Copy verbatim the part of the lines that opens with the line containing "Open the three-dot" and closes with the line containing "Action: (185, 215)", both included.

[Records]
========

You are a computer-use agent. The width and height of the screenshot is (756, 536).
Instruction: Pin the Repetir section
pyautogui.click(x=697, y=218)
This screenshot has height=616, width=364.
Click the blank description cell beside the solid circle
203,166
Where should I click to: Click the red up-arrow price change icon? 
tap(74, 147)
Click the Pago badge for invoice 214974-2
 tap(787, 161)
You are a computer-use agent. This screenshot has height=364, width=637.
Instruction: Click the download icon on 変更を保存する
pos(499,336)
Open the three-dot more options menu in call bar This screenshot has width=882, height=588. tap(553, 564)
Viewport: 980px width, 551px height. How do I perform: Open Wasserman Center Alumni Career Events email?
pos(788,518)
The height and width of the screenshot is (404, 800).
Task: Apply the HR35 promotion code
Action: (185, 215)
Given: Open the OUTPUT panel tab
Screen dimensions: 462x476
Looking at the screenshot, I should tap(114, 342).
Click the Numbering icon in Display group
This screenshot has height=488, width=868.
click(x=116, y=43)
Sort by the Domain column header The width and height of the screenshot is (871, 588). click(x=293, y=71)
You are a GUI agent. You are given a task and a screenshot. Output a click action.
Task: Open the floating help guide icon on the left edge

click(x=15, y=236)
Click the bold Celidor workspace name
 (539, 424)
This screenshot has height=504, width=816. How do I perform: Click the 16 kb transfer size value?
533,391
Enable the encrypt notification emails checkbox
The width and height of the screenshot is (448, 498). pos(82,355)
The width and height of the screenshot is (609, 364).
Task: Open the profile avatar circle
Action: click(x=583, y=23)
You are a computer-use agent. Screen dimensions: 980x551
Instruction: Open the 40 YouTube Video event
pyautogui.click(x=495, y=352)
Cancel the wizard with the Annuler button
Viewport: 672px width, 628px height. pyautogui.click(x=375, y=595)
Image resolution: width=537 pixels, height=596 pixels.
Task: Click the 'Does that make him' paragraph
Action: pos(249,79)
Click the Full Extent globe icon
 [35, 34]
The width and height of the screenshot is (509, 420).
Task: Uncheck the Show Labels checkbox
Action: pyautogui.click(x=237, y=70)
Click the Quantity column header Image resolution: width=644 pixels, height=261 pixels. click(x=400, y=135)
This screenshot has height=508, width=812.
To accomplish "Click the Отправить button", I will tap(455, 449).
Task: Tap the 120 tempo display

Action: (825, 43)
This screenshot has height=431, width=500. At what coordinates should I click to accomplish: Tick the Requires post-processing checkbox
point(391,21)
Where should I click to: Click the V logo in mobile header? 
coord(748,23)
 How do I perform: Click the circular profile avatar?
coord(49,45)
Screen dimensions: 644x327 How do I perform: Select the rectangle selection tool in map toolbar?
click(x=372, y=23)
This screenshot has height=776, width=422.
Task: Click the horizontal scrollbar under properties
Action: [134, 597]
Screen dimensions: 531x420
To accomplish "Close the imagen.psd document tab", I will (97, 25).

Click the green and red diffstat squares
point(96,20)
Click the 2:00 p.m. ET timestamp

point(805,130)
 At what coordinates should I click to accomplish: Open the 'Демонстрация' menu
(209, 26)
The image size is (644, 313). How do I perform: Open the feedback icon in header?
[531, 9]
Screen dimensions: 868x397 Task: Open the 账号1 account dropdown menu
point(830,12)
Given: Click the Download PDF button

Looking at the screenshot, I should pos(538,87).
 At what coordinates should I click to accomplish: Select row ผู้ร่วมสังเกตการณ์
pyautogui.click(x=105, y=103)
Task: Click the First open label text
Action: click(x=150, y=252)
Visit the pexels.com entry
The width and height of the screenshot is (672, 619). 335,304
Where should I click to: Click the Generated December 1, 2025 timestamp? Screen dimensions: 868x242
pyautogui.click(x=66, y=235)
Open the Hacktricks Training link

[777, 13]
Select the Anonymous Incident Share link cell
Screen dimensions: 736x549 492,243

========

[COMPLETE RESPONSE]
Open the three-dot more options menu in call bar This screenshot has width=882, height=588. tap(553, 564)
Viewport: 980px width, 551px height. How do I perform: Open Wasserman Center Alumni Career Events email?
pos(788,518)
The height and width of the screenshot is (404, 800).
Task: Apply the HR35 promotion code
Action: (185, 215)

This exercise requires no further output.